Uno studio olandese ha evidenziato in che modo i residui di farmaci rappresentano un problema per la salute dell’ambiente (e quindi dell’uomo).

«Negli ultimi 20 anni sono aumentate le concentrazioni di farmaci nell’acqua potabile di tutto il mondo». È quanto rilevato in uno studio portato a termine un gruppo di studiosi della Radboud University a Nijmegen, in Olanda. In sostanza, i livelli dell’antibiotico ciprofloxacina ha raggiunto il punto di essere potenzialmente causa di effetti dannosi sull’ambiente. In questa direzione, la ricerca svolta è la prima ad esaminare il rischio di due particolari farmaci presenti nelle fonti di acqua dolce a livello globale.
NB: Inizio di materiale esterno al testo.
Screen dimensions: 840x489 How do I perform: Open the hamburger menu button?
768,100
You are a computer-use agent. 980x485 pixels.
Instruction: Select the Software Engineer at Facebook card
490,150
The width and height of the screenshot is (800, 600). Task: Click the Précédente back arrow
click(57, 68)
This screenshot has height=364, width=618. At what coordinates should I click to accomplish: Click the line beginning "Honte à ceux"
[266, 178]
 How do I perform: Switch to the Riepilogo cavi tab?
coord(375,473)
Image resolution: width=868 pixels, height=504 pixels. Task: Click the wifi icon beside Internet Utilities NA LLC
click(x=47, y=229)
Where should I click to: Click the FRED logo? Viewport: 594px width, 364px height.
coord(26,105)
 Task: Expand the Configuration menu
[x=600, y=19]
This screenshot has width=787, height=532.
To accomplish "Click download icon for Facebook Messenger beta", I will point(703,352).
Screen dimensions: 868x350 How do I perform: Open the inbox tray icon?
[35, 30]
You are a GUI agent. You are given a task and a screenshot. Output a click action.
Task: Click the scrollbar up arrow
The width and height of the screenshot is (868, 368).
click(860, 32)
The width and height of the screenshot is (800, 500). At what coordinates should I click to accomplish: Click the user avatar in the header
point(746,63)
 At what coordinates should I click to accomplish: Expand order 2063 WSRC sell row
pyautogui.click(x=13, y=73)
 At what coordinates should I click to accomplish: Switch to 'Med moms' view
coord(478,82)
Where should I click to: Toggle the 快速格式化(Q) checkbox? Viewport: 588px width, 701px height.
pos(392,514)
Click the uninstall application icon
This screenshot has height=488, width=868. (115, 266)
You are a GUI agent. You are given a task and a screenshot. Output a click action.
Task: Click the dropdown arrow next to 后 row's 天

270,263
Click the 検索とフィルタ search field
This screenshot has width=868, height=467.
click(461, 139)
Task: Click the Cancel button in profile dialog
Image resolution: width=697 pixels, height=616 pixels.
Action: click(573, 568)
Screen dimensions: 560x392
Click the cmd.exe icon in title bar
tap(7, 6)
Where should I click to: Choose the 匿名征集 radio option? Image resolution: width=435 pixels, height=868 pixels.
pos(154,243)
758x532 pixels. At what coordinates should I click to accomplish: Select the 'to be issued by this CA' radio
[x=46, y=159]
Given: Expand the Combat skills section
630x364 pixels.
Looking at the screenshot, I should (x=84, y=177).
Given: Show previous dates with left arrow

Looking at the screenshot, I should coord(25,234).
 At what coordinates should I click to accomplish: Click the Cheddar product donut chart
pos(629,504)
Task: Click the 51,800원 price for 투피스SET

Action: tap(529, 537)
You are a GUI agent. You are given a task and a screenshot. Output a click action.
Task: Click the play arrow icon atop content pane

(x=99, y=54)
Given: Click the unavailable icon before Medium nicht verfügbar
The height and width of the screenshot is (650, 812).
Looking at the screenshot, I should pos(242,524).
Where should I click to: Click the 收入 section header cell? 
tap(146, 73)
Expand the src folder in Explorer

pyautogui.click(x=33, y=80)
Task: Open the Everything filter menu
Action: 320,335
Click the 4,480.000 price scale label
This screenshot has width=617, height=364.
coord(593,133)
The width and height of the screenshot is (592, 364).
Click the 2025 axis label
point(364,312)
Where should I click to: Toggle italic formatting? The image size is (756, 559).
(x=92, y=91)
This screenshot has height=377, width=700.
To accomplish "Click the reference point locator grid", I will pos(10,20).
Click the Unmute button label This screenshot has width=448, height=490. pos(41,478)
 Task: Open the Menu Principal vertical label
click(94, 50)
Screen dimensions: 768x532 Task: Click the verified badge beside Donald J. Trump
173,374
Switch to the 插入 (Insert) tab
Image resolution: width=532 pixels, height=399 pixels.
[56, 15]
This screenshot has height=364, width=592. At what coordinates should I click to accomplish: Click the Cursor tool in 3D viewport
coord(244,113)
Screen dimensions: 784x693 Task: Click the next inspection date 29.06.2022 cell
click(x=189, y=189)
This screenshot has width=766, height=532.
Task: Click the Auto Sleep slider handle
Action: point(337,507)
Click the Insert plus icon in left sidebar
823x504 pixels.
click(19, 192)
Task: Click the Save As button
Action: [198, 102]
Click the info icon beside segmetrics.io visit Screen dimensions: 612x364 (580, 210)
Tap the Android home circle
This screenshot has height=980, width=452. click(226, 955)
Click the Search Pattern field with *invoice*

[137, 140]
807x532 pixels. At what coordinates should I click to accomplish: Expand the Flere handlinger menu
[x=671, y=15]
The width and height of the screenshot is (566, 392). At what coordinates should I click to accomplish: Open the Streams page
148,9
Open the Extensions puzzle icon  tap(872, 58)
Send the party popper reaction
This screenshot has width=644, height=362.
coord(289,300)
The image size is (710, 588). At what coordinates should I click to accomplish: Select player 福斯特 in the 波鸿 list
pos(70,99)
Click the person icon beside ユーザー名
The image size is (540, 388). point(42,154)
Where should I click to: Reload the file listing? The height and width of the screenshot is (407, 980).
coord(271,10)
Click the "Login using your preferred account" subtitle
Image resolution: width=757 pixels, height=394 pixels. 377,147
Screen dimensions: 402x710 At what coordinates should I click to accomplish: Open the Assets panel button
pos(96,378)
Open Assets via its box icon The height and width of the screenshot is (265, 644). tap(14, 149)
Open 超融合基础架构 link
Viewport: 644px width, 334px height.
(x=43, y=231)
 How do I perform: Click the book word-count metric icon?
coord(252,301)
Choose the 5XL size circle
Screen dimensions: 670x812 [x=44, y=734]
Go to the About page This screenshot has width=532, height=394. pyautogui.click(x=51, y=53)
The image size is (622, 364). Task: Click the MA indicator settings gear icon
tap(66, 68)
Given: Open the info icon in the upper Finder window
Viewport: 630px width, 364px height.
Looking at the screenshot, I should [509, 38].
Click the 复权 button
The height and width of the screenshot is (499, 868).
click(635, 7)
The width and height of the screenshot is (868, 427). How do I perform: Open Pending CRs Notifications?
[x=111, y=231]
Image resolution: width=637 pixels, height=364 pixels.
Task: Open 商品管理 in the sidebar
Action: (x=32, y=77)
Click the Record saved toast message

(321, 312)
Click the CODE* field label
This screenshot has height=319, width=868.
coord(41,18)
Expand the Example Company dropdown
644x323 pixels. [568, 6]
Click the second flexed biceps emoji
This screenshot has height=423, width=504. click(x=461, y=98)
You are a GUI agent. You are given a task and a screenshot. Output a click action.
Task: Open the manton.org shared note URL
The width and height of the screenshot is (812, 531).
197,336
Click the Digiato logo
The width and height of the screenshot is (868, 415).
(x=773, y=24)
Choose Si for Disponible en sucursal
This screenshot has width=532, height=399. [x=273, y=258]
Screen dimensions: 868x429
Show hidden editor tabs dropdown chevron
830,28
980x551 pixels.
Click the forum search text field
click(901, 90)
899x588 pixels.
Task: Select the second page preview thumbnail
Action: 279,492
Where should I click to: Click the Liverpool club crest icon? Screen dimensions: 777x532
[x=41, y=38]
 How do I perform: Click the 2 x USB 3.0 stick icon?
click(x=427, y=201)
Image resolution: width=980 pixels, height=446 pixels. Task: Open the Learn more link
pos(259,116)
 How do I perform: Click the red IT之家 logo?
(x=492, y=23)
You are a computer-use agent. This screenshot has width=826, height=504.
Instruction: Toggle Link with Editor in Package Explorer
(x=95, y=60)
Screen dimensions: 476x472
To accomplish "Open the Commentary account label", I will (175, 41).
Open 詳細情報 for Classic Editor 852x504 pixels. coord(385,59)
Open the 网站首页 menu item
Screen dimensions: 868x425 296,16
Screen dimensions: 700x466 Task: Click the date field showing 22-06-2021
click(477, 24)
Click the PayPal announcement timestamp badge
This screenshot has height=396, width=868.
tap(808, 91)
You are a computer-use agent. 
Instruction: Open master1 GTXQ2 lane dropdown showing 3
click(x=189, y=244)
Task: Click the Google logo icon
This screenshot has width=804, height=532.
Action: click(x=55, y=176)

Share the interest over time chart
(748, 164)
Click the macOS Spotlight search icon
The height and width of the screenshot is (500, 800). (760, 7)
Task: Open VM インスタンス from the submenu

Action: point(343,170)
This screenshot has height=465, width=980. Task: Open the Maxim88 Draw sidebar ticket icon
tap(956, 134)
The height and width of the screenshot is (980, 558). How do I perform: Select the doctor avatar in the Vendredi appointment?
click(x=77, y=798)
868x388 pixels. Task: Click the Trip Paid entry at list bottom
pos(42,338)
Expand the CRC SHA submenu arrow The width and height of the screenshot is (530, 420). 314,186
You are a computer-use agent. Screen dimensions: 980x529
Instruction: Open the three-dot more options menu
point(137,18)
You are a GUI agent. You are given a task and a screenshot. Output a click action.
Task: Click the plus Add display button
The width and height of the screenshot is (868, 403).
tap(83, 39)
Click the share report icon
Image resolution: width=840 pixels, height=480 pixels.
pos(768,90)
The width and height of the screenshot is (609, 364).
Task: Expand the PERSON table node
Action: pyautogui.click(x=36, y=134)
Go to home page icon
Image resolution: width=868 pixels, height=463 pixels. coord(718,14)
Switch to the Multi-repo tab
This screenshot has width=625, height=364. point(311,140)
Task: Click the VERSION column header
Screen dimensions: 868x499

Nello specifico, sono state analizzate le concentrazioni di carbamazepina, un farmaco anti-epilettico, e ciprofoxacina, un antibiotico molto usato per il trattamento di varie patologie. Ebbene, le concentrazioni trovate nelle fonti di acqua sono state da 10 a 20 volte più alte, rispetto al 1995. Ciò a causa dell’incremento dell’utilizzo di tali molecole. «La concentrazione dell’antibiotico ciprofloxacina – spiegano i ricercatori – può essere dannosa per i batteri presenti nell’acqua», in aggiunta a ciò, «tali batteri svolgono un ruolo importante nei vari cicli alimentari». Inoltre, «gli antibiotici hanno anche un impatto negativo sull’efficacia delle colonie batteriche utilizzate nel trattamento delle acque reflue».
L’antibiotico-resistenza è stata inserita nell’agenza dell’Organizzazione mondiale della sanità (Oms) e nell’Assemblea generale delle Nazioni unite. «Solitamente – spiegano i ricercatori – l’antibiotico-resistenza è considerata un problema nel settore sanitario, poiché i batteri resistenti possono essere diffusi all’interno degli ospedali o attraverso il bestiame», tuttavia, evidenziano, «c’è poca consapevolezza del ruolo dell’ambiente in questo problema, anche se diventa sempre più chiaro che l’ambiente funziona come una fonte di resistenza per vari patogeni».